POINT DE VUE

Diabète de type 2 et nutrition : les applications web ont-elles un intérêt ?

Pr Boris Hansel

Auteurs et déclarations

17 février 2021

COLLABORATION EDITORIALE

Medscape &

Le blog du Dr Boris Hansel - Diabétologue et nutritionniste

Les outils connectés d'accompagnement nutritionnel et d’hygiène de vie sont-ils réellement efficaces pour améliorer les habitudes alimentaires et la santé des patients diabétiques de type 2 ? Le point avec Boris Hansel

TRANSCRIPTION

Aujourd’hui je vais vous parler des outils connectés basés sur les smartphones et la communication via le web pour améliorer la nutrition des patients diabétiques.

Ce sujet fait l’objet de nombreuses publications et il est toujours aussi difficile de se faire une opinion. Ce qui est compliqué dans ce domaine, c’est tout d’abord la grande hétérogénéité des outils utilisés, mais aussi des critères d’évaluation. Tantôt le poids, tantôt l’hémoglobine glyquée, tantôt le niveau d’activité physique, etc.

J’ai apprécié pour cela une revue récente de la littérature[1] qui a cherché à répondre à une question précise : est-ce qu’un outil d’accompagnement nutritionnel via le web est efficace pour améliorer les habitudes alimentaires des patients diabétiques de type 2 ? Je ne parle pas ici des méthodes en ligne qui ont pour objectif la perte de poids, mais des web-applications dont le but premier est l’amélioration qualitative de l’hygiène de vie, en particulier alimentaire.

La revue a identifié cinq études, dont une que j’ai eu le plaisir de coordonner. Au total, ce sont 1056 patients qui ont été inclus dans des essais randomisés et le résultat indique que dans quatre de ces cinq études, l’intervention via le web s’est accompagnée d’une amélioration de la qualité des apports alimentaires. En outre, parmi les cinq travaux, trois des études ont montré une baisse de l’hémoglobine glyquée et deux études ont montré une réduction modérée, mais significative, du poids — mais j’insiste sur le fait que ce n’était pas l’objectif principal de ces travaux.

 
Dans 4 de ces 5 études, l’intervention via le web s’est accompagnée d’une amélioration de la qualité des apports alimentaires. Dr B. Hansel
 

Clairement, les essais cliniques revus ici vont, dans leur ensemble, dans le sens d’une efficacité des web-interventions chez des patients diabétiques de type 2 pour améliorer la qualité alimentaire. Bien sûr, ce sont des essais qui sont menés en ouvert, mais cette limite ne peut pas être évitée dans le domaine de l’alimentation et de l’essai d’un coaching nutritionnel. La durée des études était aussi assez hétérogène, mais on a quand même une étude assez longue, d’une durée de 12 mois.

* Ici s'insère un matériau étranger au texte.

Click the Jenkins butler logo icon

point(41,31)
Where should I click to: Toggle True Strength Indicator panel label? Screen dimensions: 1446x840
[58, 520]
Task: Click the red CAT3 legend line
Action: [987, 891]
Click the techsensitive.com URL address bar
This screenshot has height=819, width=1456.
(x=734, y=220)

Deux choses sont, à mon sens, compliquées face à ces études :

  • la première est : comment analyser et comprendre quelles sont les caractéristiques d’un programme web qui en font sa réussite ? En clair, quelle est l’importance de l’intervention humaine ? Quelle est l'importance d’avoir une communauté de patients avec ce côté social qui se créé avec certains services en ligne ? Quel est l’impact de tel ou tel conseil ? Bref, ces différents services sont hétérogènes et on ne peut pas dire aujourd’hui quel est le rôle relatif de chaque fonction du programme.

  • deuxièmement : quels sont les patients auxquels il faut proposer un service web d’accompagnement ? Là encore, aucune des études présentées ici — et à ma connaissance, il n’y a pas d’études scientifiques fiables sur ce sujet — ne permet de savoir quel patient va répondre à un programme d’accompagnement en ligne via le web.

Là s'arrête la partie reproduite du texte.